BEGIN Information shown

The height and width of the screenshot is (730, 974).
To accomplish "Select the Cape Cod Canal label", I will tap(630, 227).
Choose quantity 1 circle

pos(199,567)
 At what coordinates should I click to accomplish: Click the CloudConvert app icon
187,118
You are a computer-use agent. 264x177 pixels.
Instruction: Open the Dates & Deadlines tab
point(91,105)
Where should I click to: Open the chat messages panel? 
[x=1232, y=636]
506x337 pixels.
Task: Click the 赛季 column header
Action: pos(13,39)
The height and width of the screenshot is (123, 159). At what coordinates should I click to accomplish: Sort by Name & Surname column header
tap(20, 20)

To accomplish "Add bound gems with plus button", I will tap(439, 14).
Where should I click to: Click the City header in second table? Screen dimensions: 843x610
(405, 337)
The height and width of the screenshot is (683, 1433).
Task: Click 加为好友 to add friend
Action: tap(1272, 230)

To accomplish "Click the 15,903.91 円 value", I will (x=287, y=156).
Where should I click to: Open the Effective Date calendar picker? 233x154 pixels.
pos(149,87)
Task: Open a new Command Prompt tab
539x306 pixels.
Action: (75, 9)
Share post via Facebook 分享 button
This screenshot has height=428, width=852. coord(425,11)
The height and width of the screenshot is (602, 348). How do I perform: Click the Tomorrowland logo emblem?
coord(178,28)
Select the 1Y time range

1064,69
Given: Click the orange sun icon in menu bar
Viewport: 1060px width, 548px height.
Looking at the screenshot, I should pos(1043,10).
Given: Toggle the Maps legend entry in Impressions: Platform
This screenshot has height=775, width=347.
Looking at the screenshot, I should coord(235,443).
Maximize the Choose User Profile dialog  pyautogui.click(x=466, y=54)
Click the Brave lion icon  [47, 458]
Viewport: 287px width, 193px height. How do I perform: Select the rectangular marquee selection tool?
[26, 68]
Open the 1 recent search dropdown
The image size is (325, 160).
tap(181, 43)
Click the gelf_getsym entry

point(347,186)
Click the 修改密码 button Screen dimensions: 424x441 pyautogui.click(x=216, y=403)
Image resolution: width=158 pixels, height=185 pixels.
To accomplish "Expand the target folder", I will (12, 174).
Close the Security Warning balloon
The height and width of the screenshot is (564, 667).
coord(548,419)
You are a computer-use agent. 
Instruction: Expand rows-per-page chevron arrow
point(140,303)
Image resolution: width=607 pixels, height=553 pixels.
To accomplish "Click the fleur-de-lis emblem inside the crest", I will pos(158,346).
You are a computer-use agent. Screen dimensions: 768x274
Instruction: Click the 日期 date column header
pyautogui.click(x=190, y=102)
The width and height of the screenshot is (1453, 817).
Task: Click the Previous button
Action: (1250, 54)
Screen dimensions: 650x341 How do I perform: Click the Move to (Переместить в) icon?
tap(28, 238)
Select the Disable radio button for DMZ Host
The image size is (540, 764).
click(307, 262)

END Information shown

Problem =
Each record above needs to be set down again, word for word.

Answer space =
The height and width of the screenshot is (730, 974).
To accomplish "Select the Cape Cod Canal label", I will tap(630, 227).
Choose quantity 1 circle

pos(199,567)
 At what coordinates should I click to accomplish: Click the CloudConvert app icon
187,118
You are a computer-use agent. 264x177 pixels.
Instruction: Open the Dates & Deadlines tab
point(91,105)
Where should I click to: Open the chat messages panel? 
[x=1232, y=636]
506x337 pixels.
Task: Click the 赛季 column header
Action: pos(13,39)
The height and width of the screenshot is (123, 159). At what coordinates should I click to accomplish: Sort by Name & Surname column header
tap(20, 20)

To accomplish "Add bound gems with plus button", I will tap(439, 14).
Where should I click to: Click the City header in second table? Screen dimensions: 843x610
(405, 337)
The height and width of the screenshot is (683, 1433).
Task: Click 加为好友 to add friend
Action: tap(1272, 230)

To accomplish "Click the 15,903.91 円 value", I will (x=287, y=156).
Where should I click to: Open the Effective Date calendar picker? 233x154 pixels.
pos(149,87)
Task: Open a new Command Prompt tab
539x306 pixels.
Action: (75, 9)
Share post via Facebook 分享 button
This screenshot has height=428, width=852. coord(425,11)
The height and width of the screenshot is (602, 348). How do I perform: Click the Tomorrowland logo emblem?
coord(178,28)
Select the 1Y time range

1064,69
Given: Click the orange sun icon in menu bar
Viewport: 1060px width, 548px height.
Looking at the screenshot, I should pos(1043,10).
Given: Toggle the Maps legend entry in Impressions: Platform
This screenshot has height=775, width=347.
Looking at the screenshot, I should coord(235,443).
Maximize the Choose User Profile dialog  pyautogui.click(x=466, y=54)
Click the Brave lion icon  [47, 458]
Viewport: 287px width, 193px height. How do I perform: Select the rectangular marquee selection tool?
[26, 68]
Open the 1 recent search dropdown
The image size is (325, 160).
tap(181, 43)
Click the gelf_getsym entry

point(347,186)
Click the 修改密码 button Screen dimensions: 424x441 pyautogui.click(x=216, y=403)
Image resolution: width=158 pixels, height=185 pixels.
To accomplish "Expand the target folder", I will (12, 174).
Close the Security Warning balloon
The height and width of the screenshot is (564, 667).
coord(548,419)
You are a computer-use agent. 
Instruction: Expand rows-per-page chevron arrow
point(140,303)
Image resolution: width=607 pixels, height=553 pixels.
To accomplish "Click the fleur-de-lis emblem inside the crest", I will pos(158,346).
You are a computer-use agent. Screen dimensions: 768x274
Instruction: Click the 日期 date column header
pyautogui.click(x=190, y=102)
The width and height of the screenshot is (1453, 817).
Task: Click the Previous button
Action: (1250, 54)
Screen dimensions: 650x341 How do I perform: Click the Move to (Переместить в) icon?
tap(28, 238)
Select the Disable radio button for DMZ Host
The image size is (540, 764).
click(307, 262)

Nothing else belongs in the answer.